Tripartite Motif (TRIM) proteins participate in ubiquitin and ubiquitin-like modifications and form a large family of over 70 RING-type ubiquitin E3 ligases that allow proper transfer of the ubiquitin moiety to the target. Besides the N-terminal RING domain, the TRIM proteins display one or two B-box domain(s) and a Coiled-coil region responsible for their homo- and hetero-interactions. The combination of these 3 domains, the tripartite motif, is the hallmark of this class of proteins.
TRIM proteins are involved in many diseases and clinically relevant processes emphasizing the need for deep knowledge of TRIM proteins mechanism of action in order to design and develop targeting strategies. The ultimate goal of TRIM-NET is determining how TRIM proteins contribute to disease and how we can use this information to develop novel therapeutics for TRIM family members that are involved in common and rare pathologies, thus heavily impacting on public health.
The TRIM-NET consortium is designed to bring together a multidisciplinary team that connects different expertise (genetics, biochemistry, molecular and cell biology, chemical biology, structural biology) across Europe to address TRIM proteins activity and to develop novel therapeutics for the treatment of different types of cancer, rare genetics diseases, neuromuscular pathologies, and neurodegenerative diseases. The TRIM-NET training programme aims at: i) defining TRIM patho-physiological functions in different disease areas; ii) developing strategies to modulate TRIM proteins activity; iii) developing high throughput screening (HTS) assays for TRIM activity; iv) validating the novel therapeutic avenues in in vitro and in vivo disease models.
These objectives are interconnected and implemented through 4 scientific work packages (WPs):
- Several TRIM Ubiquitin E3 ligases are implicated in congenital or late-onset disorders, often though, they exert pleiotropic functions due to their multiple target specificity. It is thus crucial to define TRIM disease-specific mechanisms for the design of appropriate therapeutic strategies. WP4 will define the pathogenetic role of selected TRIM members implicated in neurodegenerative and neuromuscular disorders and use these findings to envisage therapeutic strategies.
- WP5 will define the pathogenetic role of selected TRIM family members in different types of cancers. Deregulation of E3 ligase proteasome-mediated stability of oncogenes and tumour suppressors plays an important role in onset and progression of many cancer types. TRIM proteins are no exception and several family members are implicated in a plethora of tumour types. WP5 will finally investigate how to use these findings for drug discovery.
- WP6 will define TRIM common mechanisms of action for the identification of shared and private screening and targeting strategies.

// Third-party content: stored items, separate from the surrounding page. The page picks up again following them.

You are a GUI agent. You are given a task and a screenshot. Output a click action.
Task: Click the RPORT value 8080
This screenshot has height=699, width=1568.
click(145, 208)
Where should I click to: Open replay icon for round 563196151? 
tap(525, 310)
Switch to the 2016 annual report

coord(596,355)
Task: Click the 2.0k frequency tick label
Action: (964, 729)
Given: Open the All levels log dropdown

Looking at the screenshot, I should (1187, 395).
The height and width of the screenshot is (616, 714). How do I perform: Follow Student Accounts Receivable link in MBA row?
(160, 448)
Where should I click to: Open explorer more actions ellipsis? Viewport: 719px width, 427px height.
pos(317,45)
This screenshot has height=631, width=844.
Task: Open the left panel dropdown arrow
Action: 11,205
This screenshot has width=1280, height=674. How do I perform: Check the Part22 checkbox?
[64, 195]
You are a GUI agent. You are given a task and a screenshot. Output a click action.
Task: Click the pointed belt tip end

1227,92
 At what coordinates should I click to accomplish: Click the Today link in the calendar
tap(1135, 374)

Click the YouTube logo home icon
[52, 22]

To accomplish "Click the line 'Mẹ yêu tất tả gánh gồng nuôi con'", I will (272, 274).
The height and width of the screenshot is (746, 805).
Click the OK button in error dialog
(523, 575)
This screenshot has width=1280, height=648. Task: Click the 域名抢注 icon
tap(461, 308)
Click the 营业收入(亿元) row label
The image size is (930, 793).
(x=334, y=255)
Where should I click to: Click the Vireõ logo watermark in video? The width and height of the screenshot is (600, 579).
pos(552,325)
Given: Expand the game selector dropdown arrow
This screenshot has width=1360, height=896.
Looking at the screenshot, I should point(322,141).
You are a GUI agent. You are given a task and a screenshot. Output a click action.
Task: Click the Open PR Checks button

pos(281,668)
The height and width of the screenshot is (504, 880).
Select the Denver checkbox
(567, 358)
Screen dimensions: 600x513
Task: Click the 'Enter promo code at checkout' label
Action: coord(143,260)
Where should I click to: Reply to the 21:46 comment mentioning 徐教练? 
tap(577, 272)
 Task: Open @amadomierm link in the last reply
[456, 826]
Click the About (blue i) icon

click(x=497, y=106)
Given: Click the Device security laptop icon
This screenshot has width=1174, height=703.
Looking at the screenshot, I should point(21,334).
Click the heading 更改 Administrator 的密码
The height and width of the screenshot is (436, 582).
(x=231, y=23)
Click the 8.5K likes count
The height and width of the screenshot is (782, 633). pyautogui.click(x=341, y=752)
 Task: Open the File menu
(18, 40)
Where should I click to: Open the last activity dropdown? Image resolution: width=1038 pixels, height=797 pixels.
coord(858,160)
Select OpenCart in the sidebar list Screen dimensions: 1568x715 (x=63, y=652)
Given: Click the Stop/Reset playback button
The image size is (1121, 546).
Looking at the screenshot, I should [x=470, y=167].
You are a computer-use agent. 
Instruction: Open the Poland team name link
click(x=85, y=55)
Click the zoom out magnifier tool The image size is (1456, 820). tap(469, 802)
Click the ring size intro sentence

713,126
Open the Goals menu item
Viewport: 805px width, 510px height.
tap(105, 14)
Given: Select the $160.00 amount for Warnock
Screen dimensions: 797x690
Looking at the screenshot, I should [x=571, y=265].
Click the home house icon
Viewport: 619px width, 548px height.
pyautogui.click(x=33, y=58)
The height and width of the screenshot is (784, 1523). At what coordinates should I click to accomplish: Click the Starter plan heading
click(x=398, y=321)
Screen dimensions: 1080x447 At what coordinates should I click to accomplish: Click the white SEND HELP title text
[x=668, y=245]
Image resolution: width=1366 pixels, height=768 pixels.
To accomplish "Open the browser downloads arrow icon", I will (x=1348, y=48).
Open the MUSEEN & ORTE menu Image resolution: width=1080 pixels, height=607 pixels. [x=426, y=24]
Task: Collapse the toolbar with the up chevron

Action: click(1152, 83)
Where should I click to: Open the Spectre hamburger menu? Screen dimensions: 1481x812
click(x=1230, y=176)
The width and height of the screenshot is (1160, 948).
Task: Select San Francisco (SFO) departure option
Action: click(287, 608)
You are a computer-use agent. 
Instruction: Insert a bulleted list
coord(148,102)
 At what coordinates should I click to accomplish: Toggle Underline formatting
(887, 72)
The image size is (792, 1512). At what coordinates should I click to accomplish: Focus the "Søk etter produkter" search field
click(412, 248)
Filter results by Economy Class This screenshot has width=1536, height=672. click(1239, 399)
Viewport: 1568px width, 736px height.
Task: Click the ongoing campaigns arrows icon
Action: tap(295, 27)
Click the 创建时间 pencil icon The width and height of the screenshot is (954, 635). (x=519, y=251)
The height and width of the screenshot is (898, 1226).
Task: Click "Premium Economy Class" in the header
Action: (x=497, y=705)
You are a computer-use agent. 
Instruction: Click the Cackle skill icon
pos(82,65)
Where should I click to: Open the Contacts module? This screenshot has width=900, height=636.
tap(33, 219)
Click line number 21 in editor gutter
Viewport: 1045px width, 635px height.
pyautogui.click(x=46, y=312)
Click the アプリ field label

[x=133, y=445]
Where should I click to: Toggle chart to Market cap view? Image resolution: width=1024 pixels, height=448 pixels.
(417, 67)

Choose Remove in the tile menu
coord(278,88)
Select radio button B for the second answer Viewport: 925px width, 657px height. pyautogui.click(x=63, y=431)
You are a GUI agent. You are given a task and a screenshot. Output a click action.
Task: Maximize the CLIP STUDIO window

TRIM proteins shared domain structure and their role in ubiquitin and ubiquitin-like target modification support this effort towards common targeting strategies.
- The goal of the research programme is to contribute to define appropriate targeting strategies for selected TRIM proteins. WP7 will design targeting strategies, peptide and/or small molecules, developing assays for high-throughput screening and performing compound library screens for TRIM proteins under study within the consortium.
The research goals above will form the basis of the research training programme for the ESRs recruited within this network. They will carry on their own project but at the same time, through intense network-wide activities and secondments, be aware of the common goal and contribute to the complete stream from disease target to drug development initiatives with exposure to interdisciplinary and intersectorial environments.